He said the adoptions being recognized meant that children “don’t have to wonder if they’ll be in the same home next Thanksgiving Day or wonder if they’ll be the same home next Christmas.”
Travis and Carrie Dickenson of Charlotte came to the event with their newly adopted daughters. The sisters, ages 3 and 5, had been in foster care.
The girls have been living with the Dickensons since March, but final adoption papers arrived on Thursday. “My heart is overflowing,” said Carrie Dickenson, 37. “We’re thankful and joyful.”
Married for 10 years, the couple had discussed adoption before, but Dickenson said the talk became more serious as they “struggled to sustain pregnancies.”
She said the adopted girls “have a special bond beyond being sisters.”
The couple adopted siblings because “we wanted them to have support for each other,” Carrie said.
“It feels like they were made for us,” she said. “I can’t imagine it any other way.”

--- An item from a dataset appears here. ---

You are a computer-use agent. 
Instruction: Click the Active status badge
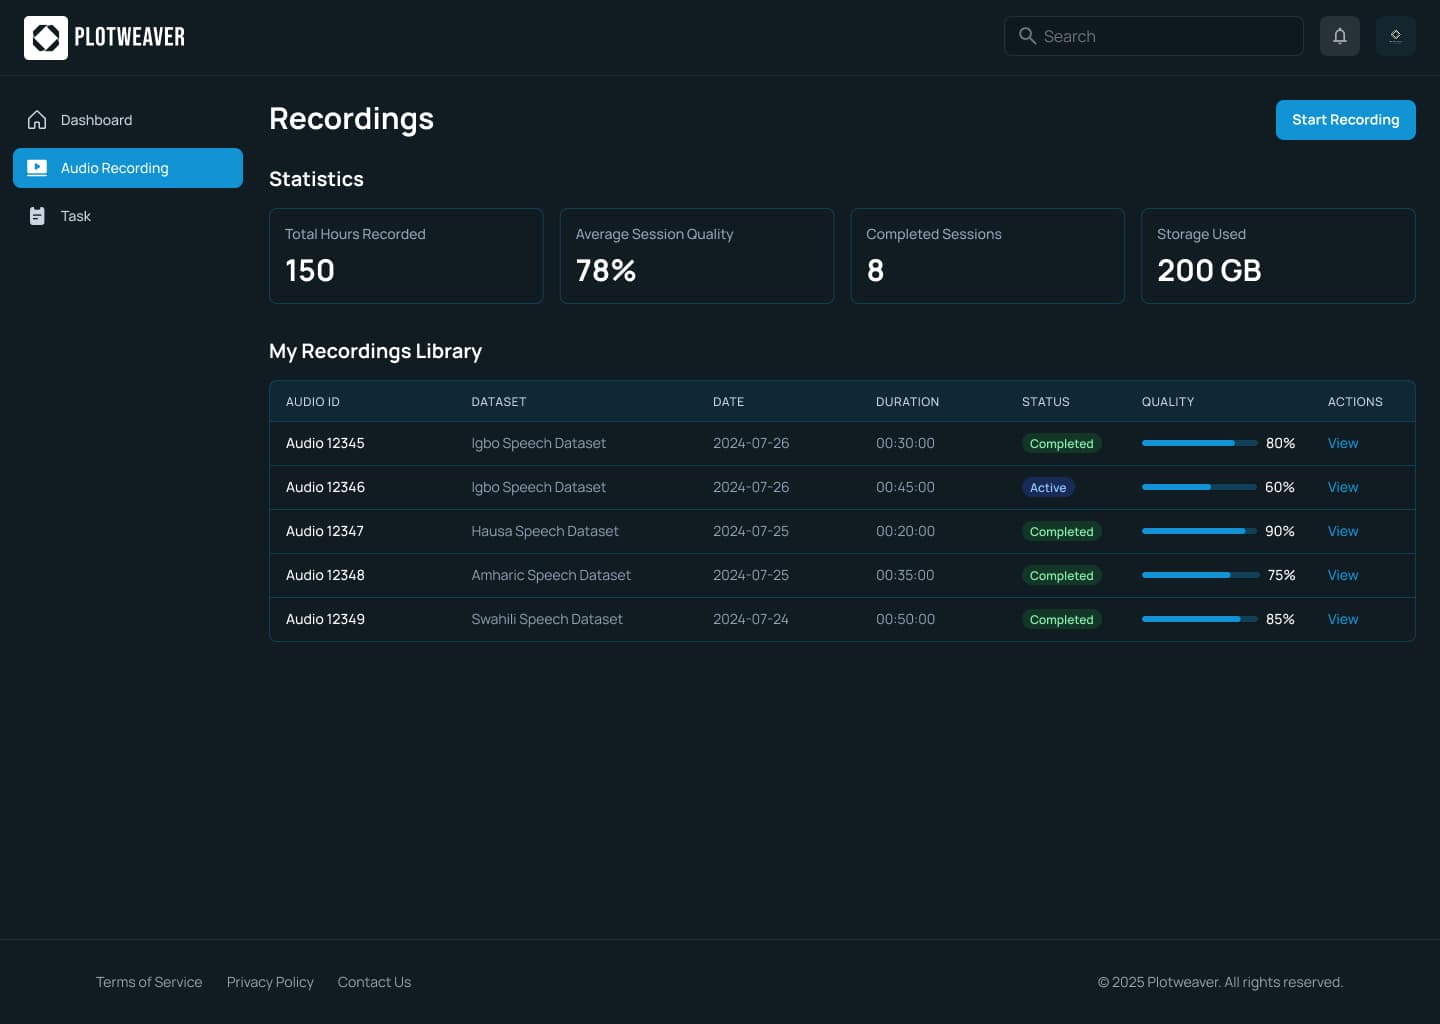click(1048, 488)
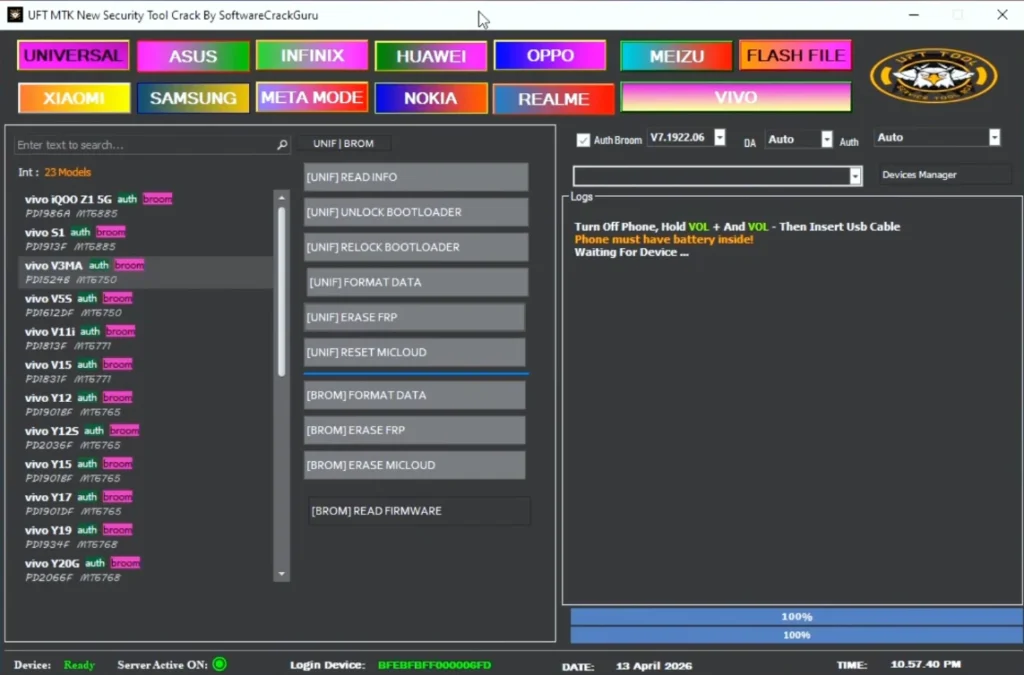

Foster parent Emma Fox took part in the celebration with her four adopted children, ages 9 through 13. She hoped to bring a 7-month-old boy into her “forever family” if he came up for adoption.
“This is a very exciting day for me and my children,” said Fox, 51. “I’m very blessed and thankful. I love it.”
Meckenburg’s Adoption Day event was sponsored by the local nonprofit Justice Initiatives Inc., Kappa Alpha Theta, a service organization, the Guardian ad Litem Advocacy Foundation, UNC Charlotte School of Social Work bachelor of social work class and the community engagement class.
Of the approximately 700 children in Mecklenburg County foster care, 80 are eligible for adoption. Thirty don’t have identified adoptive homes yet, according to DSS officials.
Before meeting with families in the courtroom on Saturday, Judge Cureton called the Adoption Day celebration “a great occasion, to say the least.”
He reflected on the bad conditions some of the adopted children had experienced and the “compassion failure” people who work in the court system often feel after an onslaught of negative cases.
But the joy he witnessed Saturday helped move things back in a positive direction for him.
“It’s a confirmation of the real hard work and toil we do in the courtroom every single day,” Cureton said. “It makes all the stuff we have to deal with so gratifying.”